All of the code in this section should be written into a separate, properly referenced Javascript file. For ease of reference, I've split it up into three parts: how the Javascript file should start and end; code to make the link appear; and code to make the link work.

How the Javascript file should start and end

// Code at the start of your Javascript file
$(document).ready(function() {


// Code at the end
});

What this code does is make the jQuery code only run after the HTML has finished loading: it forces the jQuery to wait until the document is ready. It's important to do this, otherwise the HTML could be manipulated by the jQuery before it's ready; affecting its functioning and the initial position of various elements.

Code to make the link appear

This will make the link appear as a user scrolls down the page. It will also make the link disappear again when the user is at the top of the page.

$(window).load(function(){
    $(window).scroll(function() {
        if ($(this).scrollTop()) {
            $('#toTop').fadeIn();
        } else {
            $('#toTop').fadeOut();
        }
    });
});

Code to make the link work

This code is not strictly required for the link to function, but it does add a nice effect. The browser will scroll smoothly to the top of the web page, rather than jump in one go. This creates a better experience for the user, as they are less likely to feel lost on your web page. Also, without the code, #pagetop will be appended to the URL in the address bar.

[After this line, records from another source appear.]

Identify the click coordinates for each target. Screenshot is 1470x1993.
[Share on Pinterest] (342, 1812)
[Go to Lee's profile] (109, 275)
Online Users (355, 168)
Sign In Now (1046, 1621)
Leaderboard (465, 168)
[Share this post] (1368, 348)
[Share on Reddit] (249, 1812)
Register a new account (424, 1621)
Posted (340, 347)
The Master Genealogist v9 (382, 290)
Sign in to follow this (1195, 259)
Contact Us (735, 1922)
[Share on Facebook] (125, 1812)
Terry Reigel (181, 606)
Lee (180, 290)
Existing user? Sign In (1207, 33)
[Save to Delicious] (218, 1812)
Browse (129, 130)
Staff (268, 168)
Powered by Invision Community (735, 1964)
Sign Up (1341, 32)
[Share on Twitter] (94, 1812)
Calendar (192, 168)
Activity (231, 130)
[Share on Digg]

$("a[href='#pagetop']").click(function() {
    $("HTML, body").animate({
        scrollTop: 0
    });
    return false;
});

Third, the CSS

The CSS that follows will position the image that users will click on to return to the top of the page. In the example style below, it is over to the right of the screen, 130 pixels from the bottom. The z-index makes sure that the image is always on top. Adjusting most of the CSS to your liking will not affect the functioning of the button. The only part that should remain unchanged is display: none;

#toTop {
    position: fixed;
    bottom: 130px;
    right: 0;
    display: none;
    height: 40px;
    width: 40px;
    z-index: 50;
}

Lastly, the image

In the HTML above, instead of including an image, you could simply insert the words, 'Back to top,' or something similar. The jQuery is not reliant on there being an image, just a link. And, you can use whatever image you like. In case it would be helpful, you can download the image we use, here.